The topic of ‘green’ steel is making headlines.
Last Friday (15 September), the government announced a deal with Tata Steel to invest in ‘green’ steelmaking, as part of a £500m rescue package to save the Welsh plant.
At the WTO Public Forum in Geneva and throughout London International Shipping Week, the topic of decarbonising the production of steel came up frequently.
For both shipping and the wider economy, decarbonising steel is a matter of critical importance.
But what is 'green steel' and why is it so important?
Green definition
According to many experts, there is no universally accepted definition for “green steel”. The term is mostly used to describe steel products that are produced in some sort of sustainable manner.

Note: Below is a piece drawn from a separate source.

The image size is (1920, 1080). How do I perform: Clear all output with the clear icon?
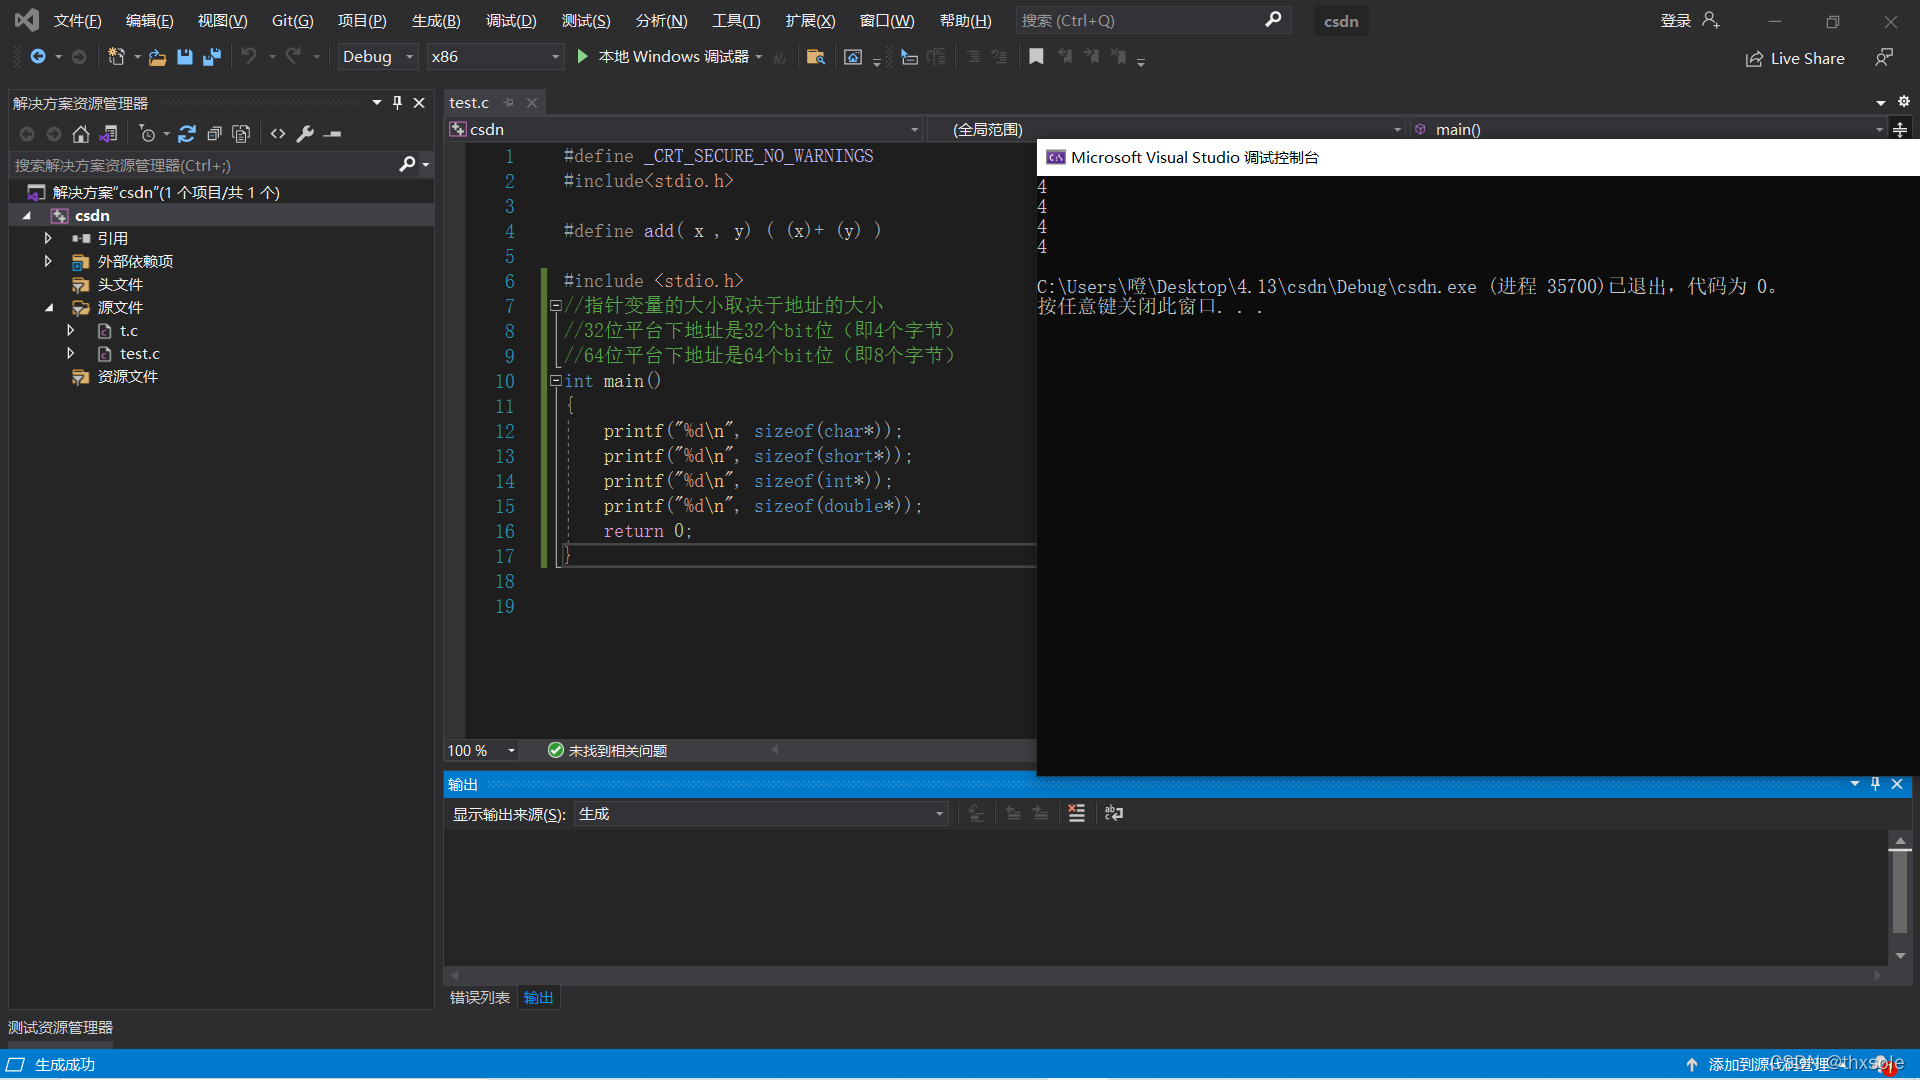pos(1076,814)
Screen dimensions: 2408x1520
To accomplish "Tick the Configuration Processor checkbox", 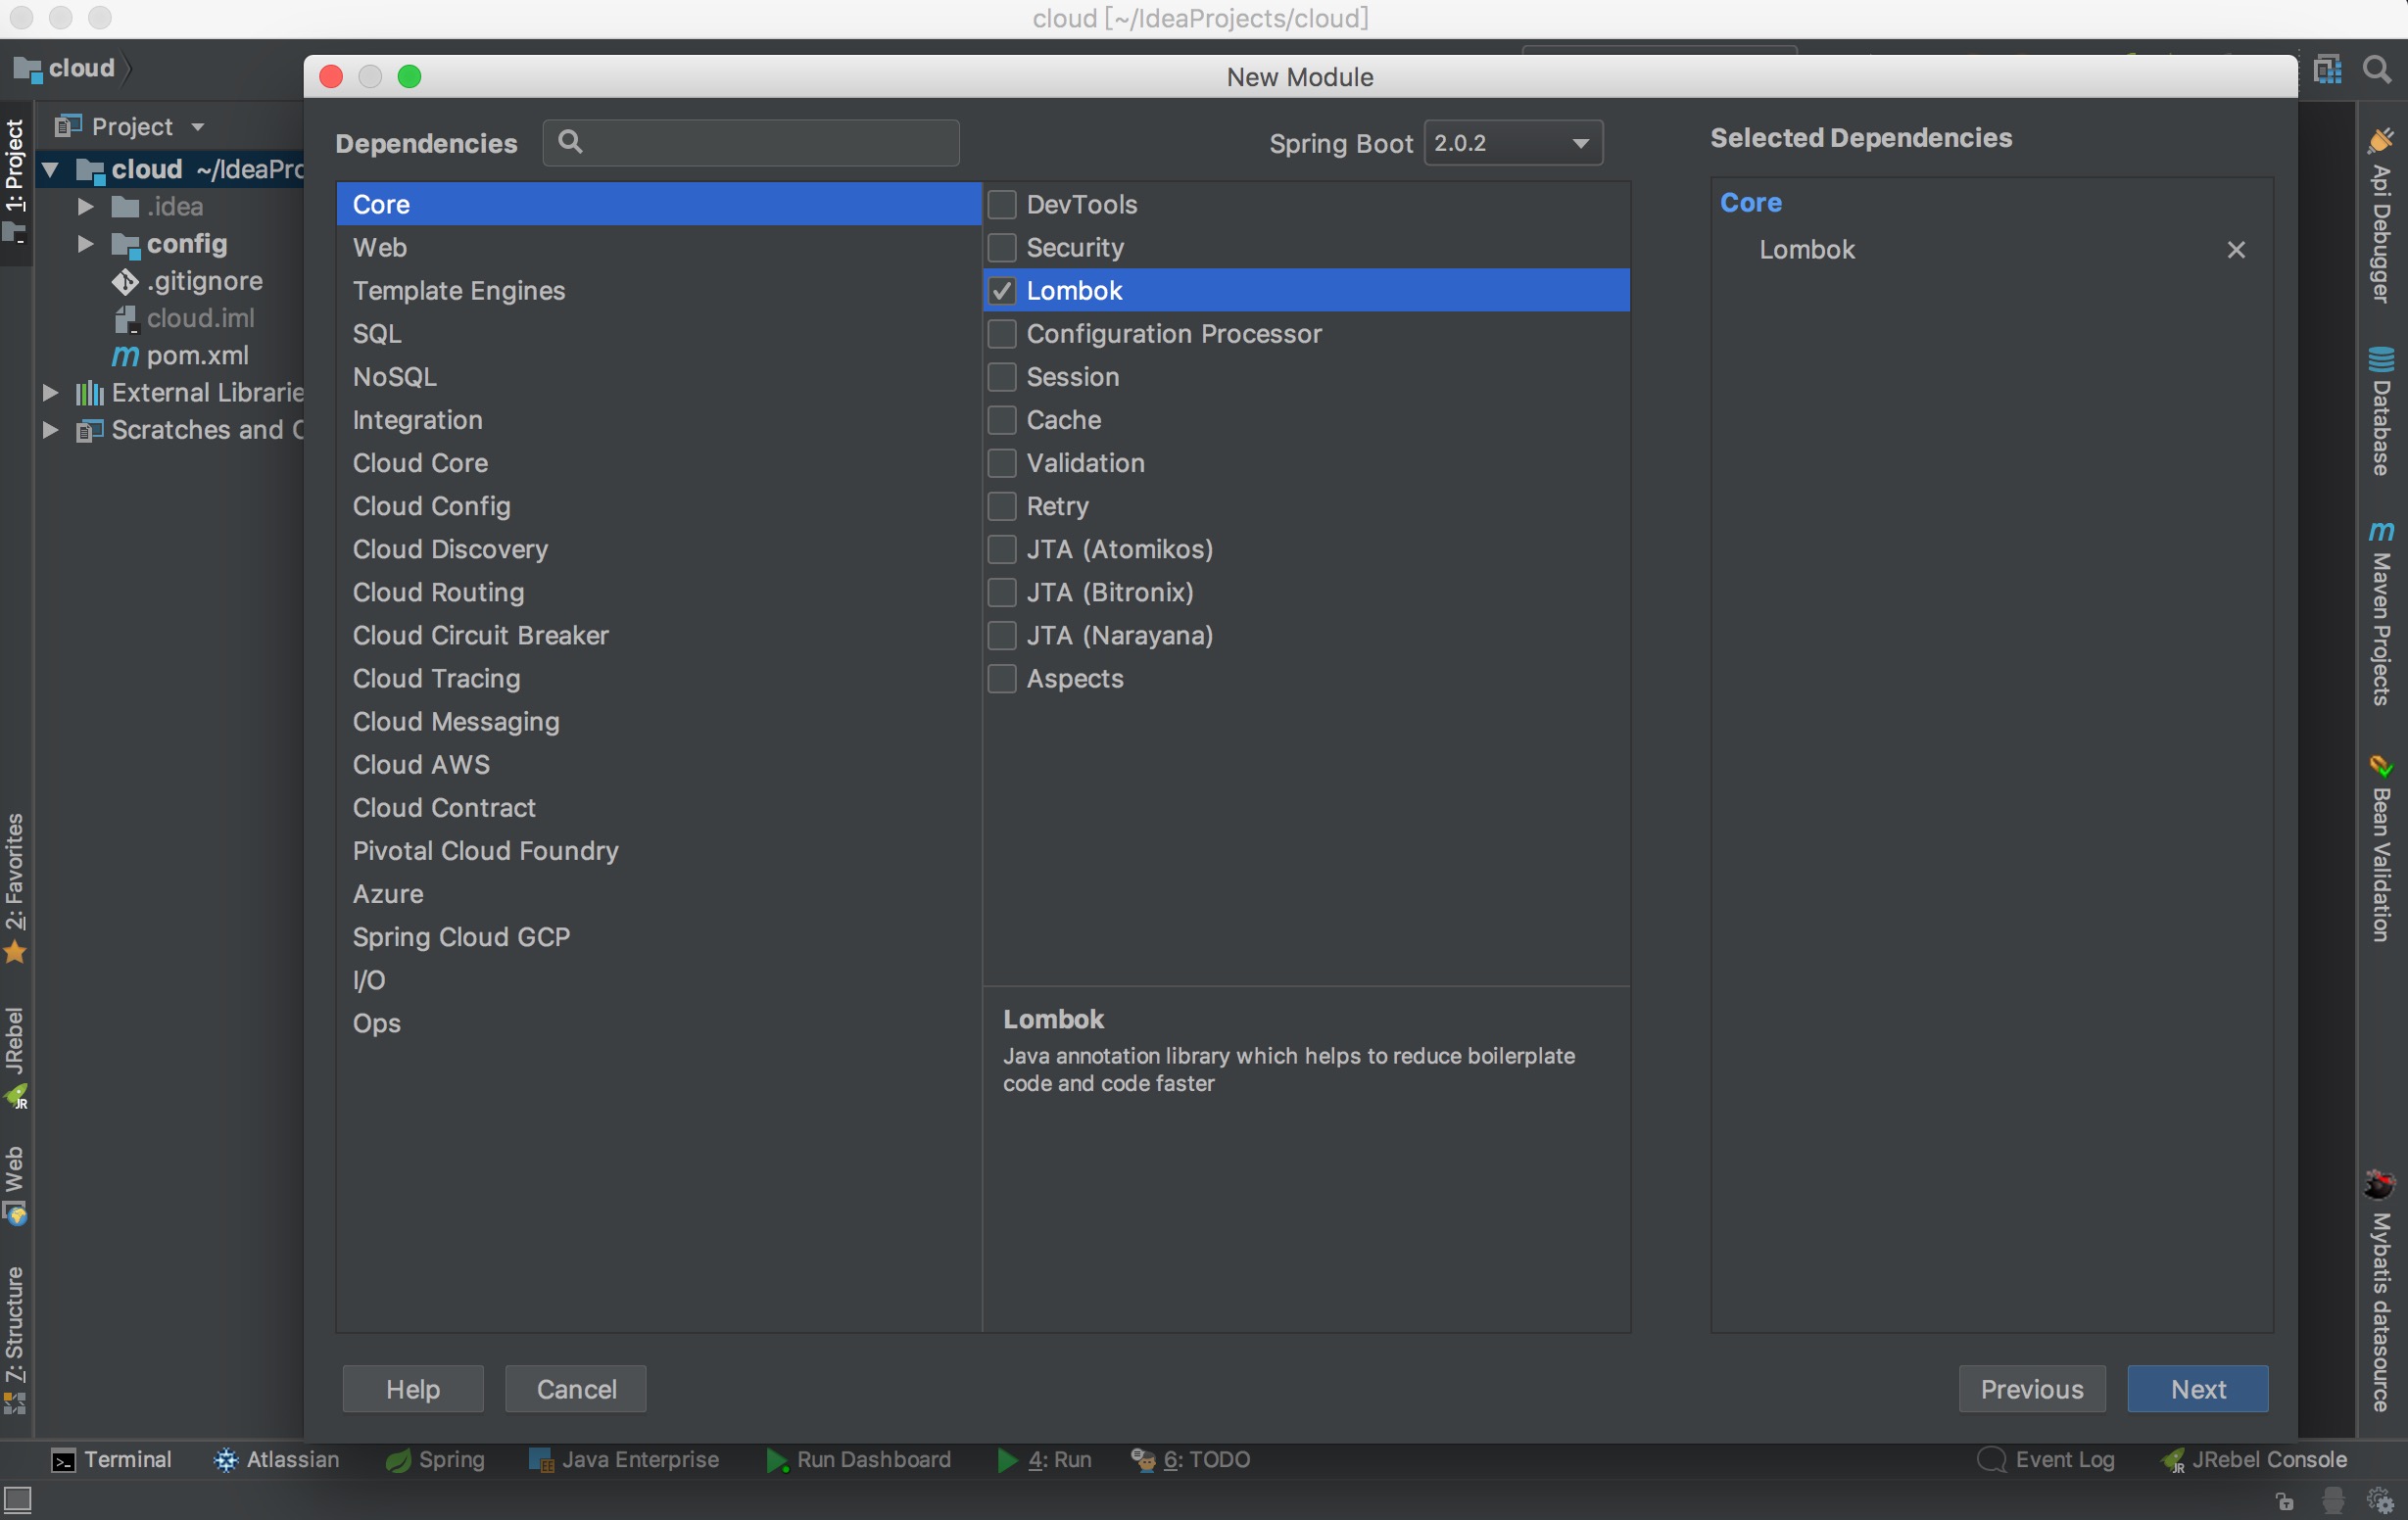I will (x=1002, y=334).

This can include both recycling and making new steel from raw materials.
Two attempts have been made to define and grade steel by how green the production is, one by Klöckner & Co and another by the German Steel Federation. Both approaches have their advantages and disadvantages.
Why decarbonising
The importance of decarbonising steel comes down to two simple facts. First, steel is one of the most used metals in logistics, building and other important industries.
Second, as explained in our previous Commodity in Focus on steel, the production of the metal is very carbon intensive and relies on old-fashioned carbon regimes.
That means that one of the most important materials is also a huge contributor to climate change.
Single largest producer
Laure Baratgin, head of commercial operations at Rio Tinto says: “Globally, there’s about 18bn tonnes of steel that the world is consuming today, representing 3bn tonnes of carbon dioxide.”
One study by McKinsey in 2022 found that steel might represent as much as 8% of total global emissions.
The Port Talbot plant is estimated to be the UK’s single largest emitter of carbon, illustrating both the size of the challenge and the possible environmental benefits of meeting it.
Baratgin adds that there is a need for new technologies to help make steel production greener, moving away from the traditional forms that have been used for centuries:
“What we're seeing in the steel industry is that the technology breakthrough will require a move from arc furnaces to a direct reduction injection, which requires hydrogen.”
The funding for the Port Talbot Tata plant is expected to go towards a lower emission new electric arc furnace.
Other technology, such as carbon capture and storage and electric furnaces, are currently being explored by various other investors, including steel companies in the UAE and China said to be particularly keen to invest in carbon capture technology.
New processes
Another part of the puzzle is the need to use more renewable energy sources in steel production.
Renewable (or green) hydrogen and ‘cleaner’ carbon sources, as well as other alternative fuels, will likely have to be used to power new technology to decarbonise steel.
Baratgin says this all requires a rethinking of the global supply chain for steel, with sources of fuel being placed closed to green-steel foundries.
Ola Hansen, CEO of H2 Green Steel, told a WTO panel on steel decarbonisation last week that his project was using “renewable, hydrogen-based direct production technology” to reduce the emissions from steel production.
He claimed his project, based in northern Sweden, would reduce emissions from steel by 95%.
But this raises another challenge, since hydrogen itself is still not fully decarbonised, and the production of enough sustainable hydrogen could be several years away.
There are also some concerns about the effects of hydrogen emissions as a potential concentrator of greenhouse gas emissions.
Challenges
Another looming issue is the introduction of various Carbon Border Adjustment Mechanisms (CBAM) across the world.
WTO director general Dr Ngozi Okonjo-Iweala spoke at the WTO about hearing of an “increasing number of fragmented and uncoordinated actions”, as well as growing concerns from WTO members about the possibility of a ‘level-playing field’ for producing decarbonised steel.
Dr Okonjo-Iweala said that the World Bank “counted over 73 different carbon pricing schemes enforced globally with different countries using different carbon taxes, prices and frameworks.”
This fragmented regulatory environment, she said, would make it more difficult for producers to decarbonise, since the uncertainty created would hamper the movement of green technology across the border.